All this, of course, applies to economy class. With one exception, a flight home from New York, many years ago, that's the only way I fly so it's all I know. Things may be different in first class or business class - I rather suspect they are.

As I type this, it's 11pm on Sunday, London time and 6am Monday, Hong Kong time. Quite what time it actually is on this plane, goodness only knows but it gives me a headache to think about it, so I'll give up trying to work it out.

Saturday, September 24, 2011

Radio silence

Weird times. C's been back in Taiwan for a week now and already it seems that things have fallen apart. First she sent me some photos and told me that she had had her hair cut short, as I'd told her to. Aside from the fact that I hadn't told her anything of the sort (the closest I'd come was asking her whether she had ever had it cut short) she spent the next two days telling me how upset and unhappy she was about having it cut short.

Then she forced an argument on Skype about something else, only to apologise a day or so later. And then, on Wednesday, confessed that she hadn't had her hair cut at all and that the picture was a fake - after which, complete radio silence.

I texted a couple of times but got no answer until today, when I got one saying that she felt frustrated, although I've had no response to my texts asking why or what about.

I really don't know what's going on: I'm supposed to be flying out to Taipei next Sunday to see her but that's looking increasingly unlikely now. Not sure what to do next, to be honest. It feels like she's making all this as difficult as possible and I don't know why.
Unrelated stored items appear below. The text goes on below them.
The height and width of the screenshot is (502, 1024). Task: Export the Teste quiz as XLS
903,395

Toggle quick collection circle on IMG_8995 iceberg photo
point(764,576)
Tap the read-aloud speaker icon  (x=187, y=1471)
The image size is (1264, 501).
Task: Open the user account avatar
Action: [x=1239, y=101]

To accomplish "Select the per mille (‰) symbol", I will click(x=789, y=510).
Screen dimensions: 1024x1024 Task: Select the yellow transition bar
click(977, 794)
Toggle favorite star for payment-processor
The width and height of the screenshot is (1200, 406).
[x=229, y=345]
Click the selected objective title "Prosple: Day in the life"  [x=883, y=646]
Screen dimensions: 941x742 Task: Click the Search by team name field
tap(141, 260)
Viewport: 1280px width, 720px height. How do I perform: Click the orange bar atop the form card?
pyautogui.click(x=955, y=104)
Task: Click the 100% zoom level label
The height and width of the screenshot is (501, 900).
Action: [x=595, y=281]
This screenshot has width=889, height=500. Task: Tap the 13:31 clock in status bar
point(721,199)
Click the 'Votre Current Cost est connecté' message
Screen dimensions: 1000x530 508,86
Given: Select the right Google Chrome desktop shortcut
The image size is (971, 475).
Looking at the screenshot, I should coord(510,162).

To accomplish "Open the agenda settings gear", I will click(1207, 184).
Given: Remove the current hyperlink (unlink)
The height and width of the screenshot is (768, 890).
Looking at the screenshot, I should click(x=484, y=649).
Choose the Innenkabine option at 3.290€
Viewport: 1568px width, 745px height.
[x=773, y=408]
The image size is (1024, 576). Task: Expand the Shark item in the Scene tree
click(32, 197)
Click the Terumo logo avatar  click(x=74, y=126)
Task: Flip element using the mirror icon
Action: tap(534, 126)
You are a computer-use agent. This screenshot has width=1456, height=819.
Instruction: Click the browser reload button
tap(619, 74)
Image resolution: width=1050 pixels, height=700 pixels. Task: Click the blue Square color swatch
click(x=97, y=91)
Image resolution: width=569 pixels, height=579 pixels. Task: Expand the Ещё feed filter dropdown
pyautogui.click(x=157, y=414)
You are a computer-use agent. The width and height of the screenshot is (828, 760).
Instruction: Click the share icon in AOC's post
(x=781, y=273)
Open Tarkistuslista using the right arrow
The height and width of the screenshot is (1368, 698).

Friday, September 23, 2011

This is a test

I've downloaded the Blogger app for iPhone and this is just a quick post to see how (whether) it works. Consequently this entry will be even more trivial than my usual standard. Which is saying something, I guess!

Catching up

Things have moved on since the last, somewhat miserable, post.  Not many things and they haven’t moved very far but enough to make me feel an awful lot better than I did last time I wrote here. I don’t feel anywhere near as low as I did then, which I put down to clean living, exercise and the fact that I’m going on holiday in a couple of days!
When I get back - four days after I get back, in fact - I’ll have my final exam and then that’ll be it for my studies.  It feels very odd to be saying that; studying for this degree has been such a big part of my life for the last five years, I think it’s going to be quite a change.  If you factor in the courses I did before I started the degree, I can’t remember the last time I had no text-books to read or homework to do!  
Still, I don’t think I’ll be short of things to do.  I’ve got a stack of books about three-feet high that I’ve been waiting to read and I plan to spend a bit of time with them. Once the exam’s out of the way, I’ve got about 50 hours of online study to do for my final TEFL qualifications and then I’ll have some decisions to make - fairly big decisions, I suppose.
But those are for later. For now, I have to pack and then it’s Little ‘Un’s family birthday meal tomorrow, a few final bits and pieces to buy for the jollies and then settle back, watch the Grand Prix and then jump in the car to head for Heathrow.  After feeling ambivalent about the trip all week (and being worried about why I was feeling that way) as soon as I finished my last bit of work this afternoon, I started to get excited.
So, onto the iPod go a stack of podcasts that I’ve been saving up for the past couple of weeks (two dozen episodes of the Archers, plus Savage Love, Mayo and Kermode, More Mayo and the Word) and into my carry on luggage go “The Good, The Bad and The Multiplex” the latest F1 magazine and an issue of New Scientist that I’ve been wanting to get into for a few weeks.  On the iPad I’ve downloaded “A Single Man” “The Hurt Locker” “Insidious” and a couple of others that I’ve forgotten. I think that little lot will keep me busy on the flight!